In the last few years however, we've seen an explosion in so-called Mast Cell Activation Syndrome diagnoses, mostly coming from naturopaths and "integrative" GPs, and typically without any actual diagnostic criteria having been met. So this is worth thinking about for a second.

A recent review paper (DOI: 10.1016.j.jaip.2021.06.011) from a panel of eminent immunologists and allergists makes a few statements that I would point patients (and practitioners) to:

  • "Mast cell activation syndrome (MCAS) is a heterogenous disorder, and...its diagnosis should be rendered only when specific diagnostic criteria (the Vienna criteria) for MCAS are met"
  • "more recently....alternative...less stringent (diagnostic) criteria (have resulted) in an expanding group of individuals being labeled as having MCAS, but who exhibit a wide and NEARLY UNLIMITED RANGE OF SYMPTOMS claimed to be attributable to mast cell activation (MCA) without...(any) attributes of (actual) mast cell activation"
  • these patients do not meet the true diagnostic criteria of the condition, and in the context of MCAS, this is important in that they "fail to respond to MCAS therapies"

That second statement is a big issue - because you can see that MCAS has become a diagnosis that is now subject to the same quandary as BII - when the symptoms of a condition are so manifest as to have no specificity, it becomes impossible not only to accurately diagnose, but to refute a diagnosis once made.

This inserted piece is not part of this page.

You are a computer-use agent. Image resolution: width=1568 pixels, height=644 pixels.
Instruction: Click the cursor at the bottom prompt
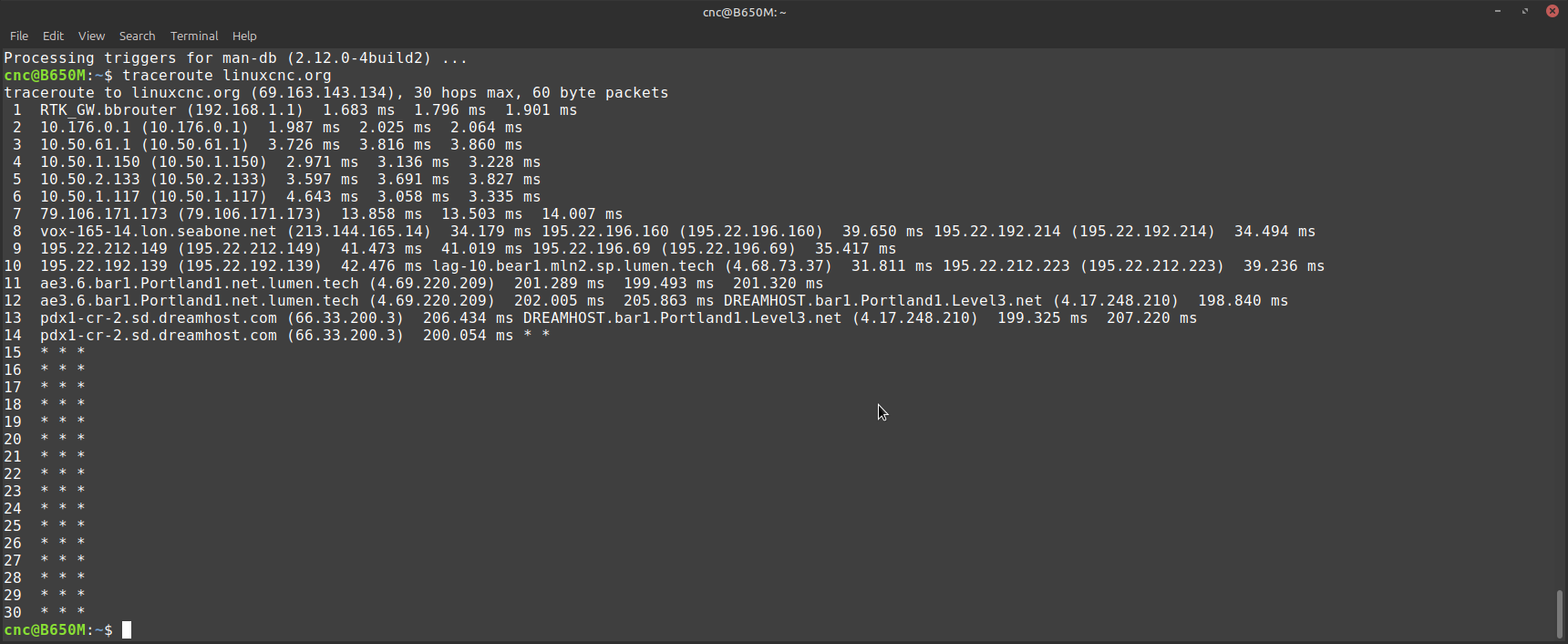click(127, 630)

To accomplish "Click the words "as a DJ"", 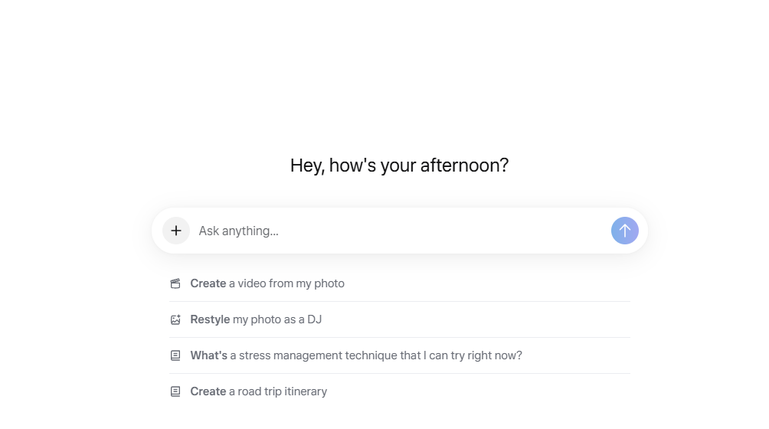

..when the symptoms of a condition are so manifest as to have no specificity, it becomes impossible not only to accurately diagnose, but to refute a diagnosis once made.
source: Gulen et al. J Allergy Clin Immunol Pract Nov 2021 DOI 10.1016.j.jaip.2021.06.011

Suffice it to say (in a very summary fashion), MCAS is rarely an appropriate or accurate diagnosis in BII patients. I've seen a few ladies who could indeed have MCAS (but who've never seen an Allergist, and never been diagnosed), but the majority who have received such a diagnosis (always from a naturopath or integrative GP) almost certainly do not meet these criteria and this becomes simply another unhelpful label attached to symptoms without a clear point of origin.

By way of data, a 2023 paper demonstrated that from 703 patients referred to a dedicated centre for Mast cell disorders (who even knew such specialist clinics existed?), only 31 had a diagnosis of idiopathic MCAS. Another paper from 2022 indicated that MCAS was confirmed in only 2% of all referred patients with suspicion of MCAS.

So, my suggestion is that MCAS is very (very) unlikely to be a valid consideration as a causative link for patients with BII.

The conclusions.

As yet there is still absolutely no indication why some women seem to suffer from BII and others do not. The assumption is that it is largely genetically determined - that is, the same inflammatory stimulus will have variable effects based on genetically determined immune-mediated phenomena. Which genes? Dunno. What other environmental factors could be at play? Dunno.

What we can clearly see is that in the absence of clear understanding, there has still been a profound shift in the manner of treating women with concerns regarding their implants (ie. an explosion in explant procedures), and a profound shift in the attitudes of patients with symptoms. What once may have been simply tolerated (given the overwhelmingly general nature of BII symptoms) or even dismissed by patients, is now critically examined and self-diagnosed as indicative of BII, with the overwhelming influence of social-media and online forums supporting that shift.

As it stands, we have some theories about BII and nothing more.

What I have tried to do with this article is provide a summary of some of the research that is out there, and offer some thoughts on how certain findings may account for how patients present. This is not conclusive, nor is it final.

The overwhelming weakness of most BII research is the small size of the study populations. Looking at a group of 50, 100 or even 1000 women may simply be insufficient. Until we have much larger data sets, with much longer follow-up, based on research conducted in a prospective fashion (from the time first consultation for a patient considering a breast augmentation), it seems very unlikely that we will be able to make any definitive statements.

In the meantime, we do the best we can with what information we have.